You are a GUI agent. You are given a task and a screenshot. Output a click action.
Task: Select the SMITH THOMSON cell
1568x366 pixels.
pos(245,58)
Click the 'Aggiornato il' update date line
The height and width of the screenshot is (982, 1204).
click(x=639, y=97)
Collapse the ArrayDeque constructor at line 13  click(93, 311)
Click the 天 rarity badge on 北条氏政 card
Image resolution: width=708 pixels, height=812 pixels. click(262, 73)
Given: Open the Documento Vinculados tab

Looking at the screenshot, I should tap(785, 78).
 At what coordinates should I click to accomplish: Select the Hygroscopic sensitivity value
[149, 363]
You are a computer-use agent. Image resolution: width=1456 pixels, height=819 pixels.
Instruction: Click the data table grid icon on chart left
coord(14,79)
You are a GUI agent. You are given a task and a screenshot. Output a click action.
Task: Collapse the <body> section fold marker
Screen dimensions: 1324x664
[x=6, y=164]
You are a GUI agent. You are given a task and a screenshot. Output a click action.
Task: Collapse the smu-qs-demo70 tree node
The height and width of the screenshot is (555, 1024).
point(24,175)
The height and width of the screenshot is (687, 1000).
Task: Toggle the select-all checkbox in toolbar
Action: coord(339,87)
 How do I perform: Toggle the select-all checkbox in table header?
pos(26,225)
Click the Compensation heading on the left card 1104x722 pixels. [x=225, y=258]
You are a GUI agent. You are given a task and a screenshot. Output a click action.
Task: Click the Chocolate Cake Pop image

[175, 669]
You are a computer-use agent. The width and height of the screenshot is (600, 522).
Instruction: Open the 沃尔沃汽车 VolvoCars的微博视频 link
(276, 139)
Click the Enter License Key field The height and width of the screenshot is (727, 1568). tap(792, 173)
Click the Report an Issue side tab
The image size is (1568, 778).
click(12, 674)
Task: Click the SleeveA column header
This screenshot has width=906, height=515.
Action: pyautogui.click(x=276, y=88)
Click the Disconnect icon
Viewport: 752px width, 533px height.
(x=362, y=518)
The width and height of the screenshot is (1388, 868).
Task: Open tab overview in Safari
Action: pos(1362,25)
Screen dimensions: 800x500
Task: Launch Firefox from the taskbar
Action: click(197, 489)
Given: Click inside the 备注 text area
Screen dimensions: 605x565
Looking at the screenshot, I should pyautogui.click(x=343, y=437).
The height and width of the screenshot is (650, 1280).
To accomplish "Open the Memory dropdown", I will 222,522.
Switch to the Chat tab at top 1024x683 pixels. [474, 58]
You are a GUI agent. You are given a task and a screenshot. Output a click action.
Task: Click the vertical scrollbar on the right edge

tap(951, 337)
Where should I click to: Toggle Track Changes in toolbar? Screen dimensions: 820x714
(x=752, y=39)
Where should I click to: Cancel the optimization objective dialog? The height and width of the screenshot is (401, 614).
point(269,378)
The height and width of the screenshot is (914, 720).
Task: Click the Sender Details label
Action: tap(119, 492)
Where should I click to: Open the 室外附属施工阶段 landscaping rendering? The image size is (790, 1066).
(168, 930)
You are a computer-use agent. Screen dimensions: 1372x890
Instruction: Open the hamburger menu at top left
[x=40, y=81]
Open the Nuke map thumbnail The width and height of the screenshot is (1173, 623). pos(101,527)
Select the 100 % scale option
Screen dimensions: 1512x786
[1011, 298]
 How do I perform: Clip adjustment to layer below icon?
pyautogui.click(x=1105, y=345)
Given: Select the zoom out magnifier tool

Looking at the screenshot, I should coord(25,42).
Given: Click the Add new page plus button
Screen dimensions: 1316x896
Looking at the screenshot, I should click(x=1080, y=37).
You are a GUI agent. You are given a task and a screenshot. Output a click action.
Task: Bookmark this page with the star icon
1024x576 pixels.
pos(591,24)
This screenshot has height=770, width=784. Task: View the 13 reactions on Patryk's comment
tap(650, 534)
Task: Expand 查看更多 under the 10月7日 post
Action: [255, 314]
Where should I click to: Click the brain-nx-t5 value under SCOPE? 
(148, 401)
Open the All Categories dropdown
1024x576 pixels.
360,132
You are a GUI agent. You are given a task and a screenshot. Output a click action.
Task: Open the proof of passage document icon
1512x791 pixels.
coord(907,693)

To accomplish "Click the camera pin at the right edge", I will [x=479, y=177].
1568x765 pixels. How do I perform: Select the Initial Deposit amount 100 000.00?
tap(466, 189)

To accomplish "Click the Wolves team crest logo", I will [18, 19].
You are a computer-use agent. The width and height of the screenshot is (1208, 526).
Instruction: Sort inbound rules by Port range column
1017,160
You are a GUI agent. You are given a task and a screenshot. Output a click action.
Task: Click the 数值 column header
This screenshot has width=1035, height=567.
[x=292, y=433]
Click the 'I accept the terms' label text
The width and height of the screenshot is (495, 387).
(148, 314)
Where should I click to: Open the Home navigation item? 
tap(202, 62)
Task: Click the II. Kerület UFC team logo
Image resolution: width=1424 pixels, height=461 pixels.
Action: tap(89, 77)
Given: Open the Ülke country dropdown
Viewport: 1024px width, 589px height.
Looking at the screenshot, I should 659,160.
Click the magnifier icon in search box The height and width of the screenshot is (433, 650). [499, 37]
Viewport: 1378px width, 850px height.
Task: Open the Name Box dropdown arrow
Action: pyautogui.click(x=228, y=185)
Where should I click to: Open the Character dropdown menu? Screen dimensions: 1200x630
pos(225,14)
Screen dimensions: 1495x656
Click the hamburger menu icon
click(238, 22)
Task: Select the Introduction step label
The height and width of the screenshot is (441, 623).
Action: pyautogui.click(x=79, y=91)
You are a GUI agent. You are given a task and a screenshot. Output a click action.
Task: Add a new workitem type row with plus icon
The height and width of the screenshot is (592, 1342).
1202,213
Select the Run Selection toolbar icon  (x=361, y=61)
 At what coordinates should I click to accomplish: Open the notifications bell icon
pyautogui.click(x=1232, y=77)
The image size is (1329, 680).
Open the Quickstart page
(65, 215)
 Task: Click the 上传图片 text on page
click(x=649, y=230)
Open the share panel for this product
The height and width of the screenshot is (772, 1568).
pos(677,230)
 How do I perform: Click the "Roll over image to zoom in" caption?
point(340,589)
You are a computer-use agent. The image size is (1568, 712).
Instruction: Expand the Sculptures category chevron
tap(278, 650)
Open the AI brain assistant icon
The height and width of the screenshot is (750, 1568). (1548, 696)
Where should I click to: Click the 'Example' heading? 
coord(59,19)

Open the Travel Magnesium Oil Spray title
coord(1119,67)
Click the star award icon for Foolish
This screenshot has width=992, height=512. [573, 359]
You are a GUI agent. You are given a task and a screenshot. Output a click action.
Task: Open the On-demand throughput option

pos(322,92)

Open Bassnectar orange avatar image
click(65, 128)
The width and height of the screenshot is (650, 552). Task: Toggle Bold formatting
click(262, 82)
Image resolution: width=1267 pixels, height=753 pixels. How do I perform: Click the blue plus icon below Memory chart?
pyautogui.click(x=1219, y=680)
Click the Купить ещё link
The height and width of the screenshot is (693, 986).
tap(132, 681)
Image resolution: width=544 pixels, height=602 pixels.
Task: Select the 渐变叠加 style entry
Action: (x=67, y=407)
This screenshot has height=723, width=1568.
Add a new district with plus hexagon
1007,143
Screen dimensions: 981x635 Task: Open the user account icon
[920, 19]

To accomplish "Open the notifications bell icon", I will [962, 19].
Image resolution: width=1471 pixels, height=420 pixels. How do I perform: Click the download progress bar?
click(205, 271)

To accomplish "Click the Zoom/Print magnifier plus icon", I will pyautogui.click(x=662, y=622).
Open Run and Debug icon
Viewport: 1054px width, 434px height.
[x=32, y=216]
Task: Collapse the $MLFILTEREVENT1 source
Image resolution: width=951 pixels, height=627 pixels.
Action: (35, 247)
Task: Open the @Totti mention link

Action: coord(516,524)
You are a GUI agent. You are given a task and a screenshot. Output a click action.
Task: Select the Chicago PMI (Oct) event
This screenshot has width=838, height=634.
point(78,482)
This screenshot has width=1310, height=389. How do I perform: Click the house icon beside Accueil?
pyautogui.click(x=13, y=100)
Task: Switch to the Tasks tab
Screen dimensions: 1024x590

····················

**Aim of the task**. Your answer should be each line from the entries that includes the string "computer".

**Response to the exercise**.
You are a computer-use agent. Image resolution: width=1456 pixels, height=819 pixels.
You are a computer-use agent. The width and height of the screenshot is (600, 522).
You are a computer-use agent. Screen dimensions: 1372x890
You are a computer-use agent. The width and height of the screenshot is (1208, 526).
You are a computer-use agent. The image size is (1568, 712).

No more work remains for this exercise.